• _Document passage_:

++++

# Physio Moving from USA to SA



## grizfb75 (Nov 19, 2009)

Hi Everyone,

I am a physical(physio) Therapist in Seattle WA. I am considering making a leap to SA for employment for 1 year. Does anyone in this forum have any experinecence with this. 

Information about me:
I am single, no dependents.
I am used to living a fairly spartan lifestyle.
I would move for 1 year and most likely move back to the USA.
I most likely utilize public transportation/bike i.e. no car.
I would like to live in or near Cape Town if possible (see question #1 below)

Here's what I understand. With questions listed below.

1.) I will have to work for the government and placement is determined by need. This may mean a rural province but I am not sure.
Does anyone have any experiment with this sort of placement?​How is security in rural areas/provinces?​Any other tips and concerns​

2.) I have to take a test similar to the board exam I took in the states
How diffcult is this board exam?​Any tips on how to prepare?​
3.) I will not get paid very much i.e. equivlent of 17,500 USD annual.
I have seen some info on cost of living, this annual salary does not seem like a lot. Is it possible to survive on this much money?​Given my current lifestyle how much can I expect to pay in different regions of SA?​
Thanks in advance, this seems like an exciting adventure and I am looking for gaining some more information.

Eric


----------



## Bienkie (Nov 21, 2009)

*Hi*

I am living in Stellenbosch which is close to Cape Town. If possible, try to get a position in Stellenbosch - it is a beautiful town amongst the vine yards. It is also a student town which means there are lots of accommodation to rent - for instance garden flats etc.

Do you have a choice as to where you want to work? Areas like Paarl, Wellington, Ceres etc are also nice areas to work in. And of course anything close to Cape Town is nice. 

Your salary sounds good to me - a single person will definitely be able to survive on that. Public transport is almost non-existing unless you want to do it like the locals - use taxi's which is unfortunately not a safe way to go around. There are train services but not up to standard. A cheap car would be a better option - or even a scooter or something.

++++

• _Source material_:
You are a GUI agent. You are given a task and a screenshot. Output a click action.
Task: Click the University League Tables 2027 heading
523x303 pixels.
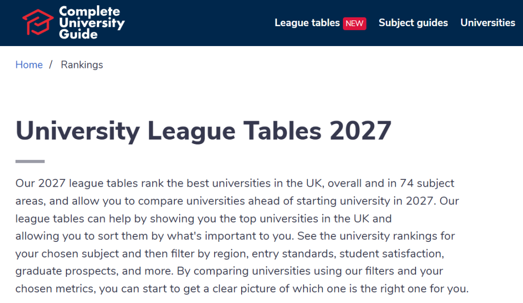203,131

++++

• _Problem details_: Can you reproduce, word for word, the part of the forum thread about a physio moving from the USA to SA, starting with "I am used to" and going on through "questions listed below."?

• _Answer to this problem_:
I am used to living a fairly spartan lifestyle.
I would move for 1 year and most likely move back to the USA.
I most likely utilize public transportation/bike i.e. no car.
I would like to live in or near Cape Town if possible (see question #1 below)

Here's what I understand. With questions listed below.